La plume est plus forte que l’épée, comme l’a affirmé Sartre. Je conquiers avec, d’une part, les esprits de mes concitoyens, essayant de leur étendre la vision dont la majorité a été victime de dogmatisme, de privation et d’aliénation précoces de tout ce qui relève de la pensée, et, d’ autre part, les collectionneurs ou les esprits aux tendances possessives qui ornent les galeries. Je peins pour mon peuple ; l’humain, c’est mon peuple.
Selon vous, accorde-t-on au street art ou art urbain la place qu’il mérite ?
La place qu’il mérite ? J’ai vu des gens acheter des œuvres à des artistes urbains pour les accrocher dans leurs sanitaires ! D’autres qui ont saccagé des œuvres sous des prétextes infondés, comme j’en ai vu d’autres qui me parlent encore d’un simple tag que j’ai pu poser sur un mur d’une ville par laquelle je suis passé.
Je crois qu’il a et qu’il aura toujours la place qu’il mérite. Il existe d’une part pour une courte période dans la fine fibre du tissu rural qu’est l’ensemble des édifices qui abritent l’humain, et de l’autre dans l’esprit de ce dernier pour qu’il le protège de l’obscurité de la pensée communément insensible et alourdie par la matérialité. Je dirais donc que si l’art urbain devait se soucier de quelque chose, c’est par la pertinence de ses messages qu’il devrait commencer.
Quant à la place qu’il mérite, il l’aura toujours, comme je l’ai cité plus haut.

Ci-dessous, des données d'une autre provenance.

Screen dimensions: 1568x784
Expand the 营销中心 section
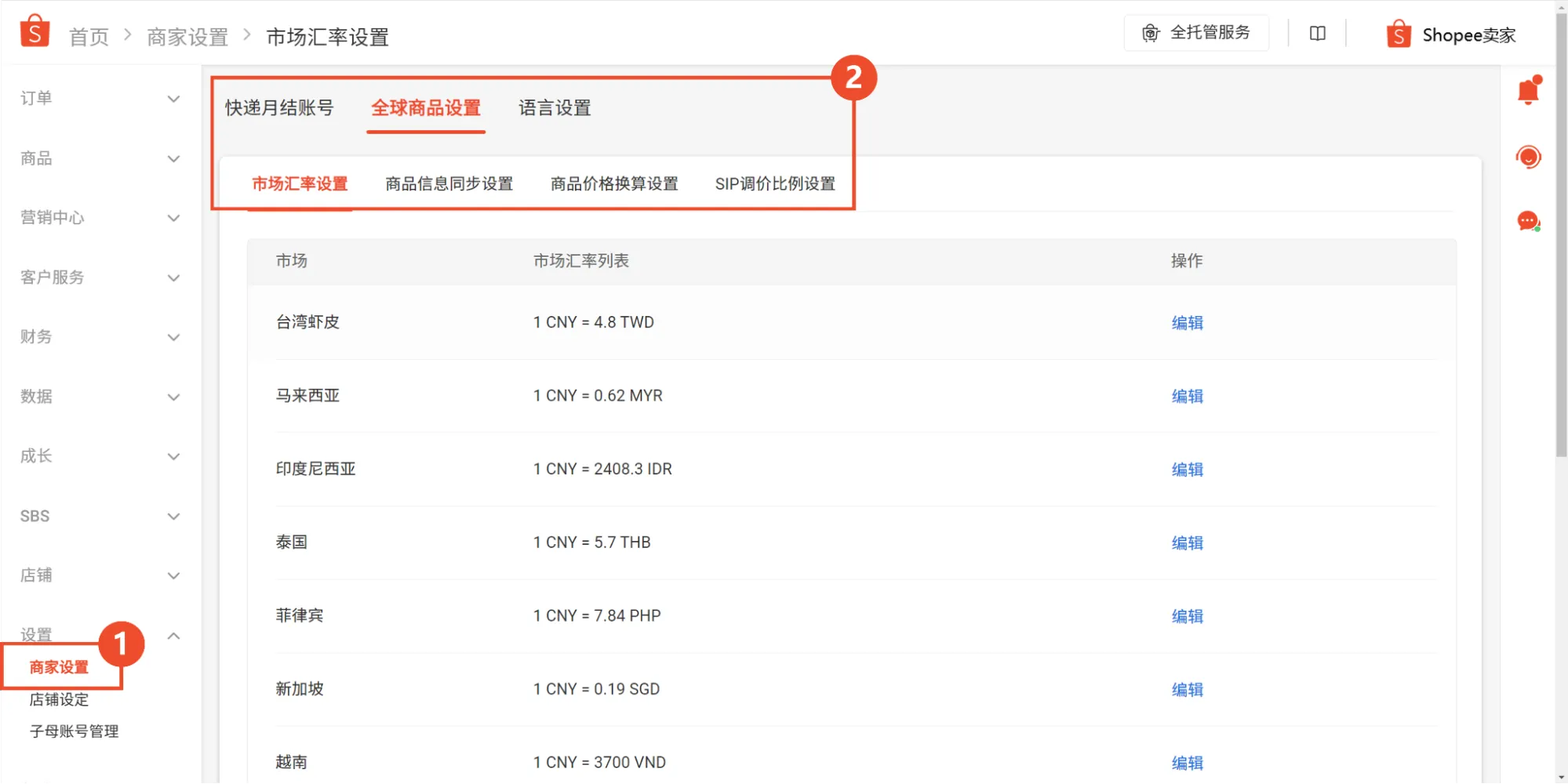tap(173, 218)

À la fin, l’art urbain mène une guerre à tous les niveaux : interne, car il y a un nombre infini d’artistes graffeurs contre la définition moderne de l’art urbain, et externe, par rapport au regard que porte la société sur lui. Pour moi, la meilleure façon d’inverser un système, c’est d’en faire partie. Le chapitre 13 de “L’Art de la guerre” semble être la clé à cet art pour prospérer.
Il y a une nouvelle génération d’artistes qui commence à démocratiser le graffiti. Comment voyez-vous la dynamique et l’avenir du street art en Algérie ?
Cette nouvelle dynamique de graffiti m’intrigue un peu. Certains adoptent le phénomène consciemment, prennent le temps de maturer leur travail, s’inspirent d’artistes qui ont eu un impact sur la culture du graff. Ces jeunes artistes ont malheureusement du mal à prospérer, que ce soit sur le terrain hostile de la rue ou bien en institutionnel et professionnel.
D’une part, je vois une partie qui veille pour que la ville demeure une galerie qui témoigne de la liberté, et, d’autre part, une frange qui ne cherche qu’à être agréée par la population alors que les travaux en vrai ne portent de graffiti que le nom et l’outil matériel. J’en ai même vu certains mettre sur leur profil de réseaux sociaux “Artiste de graffiti agréé par l’État depuis...”. J’en ai rigolé, sincèrement.
Un autre qui ne peint qu’une fois tous les trois mois sur des murs autorisés des portraits de personnes à grande influence pour titiller la sensibilité de la population totalement ignorante de la culture du graffiti. Vulgariser cette forme d’art c’est bien, mais il faut avoir l’art et la manière de le faire.
La rue sera toujours là, partout où va un individu. Il porte quelque chose de la rue, ne serait-ce que le murmure d’un passant, l’odeur d’un mur moisi, une note d’un guitariste sur le trottoir ou une crasse sous la semelle.
Là où les raccourcis sont souvent très dangereux, il n’en existe aucun dans ce domaine, le risque et la souffrance y sont les parois du seul et unique chemin.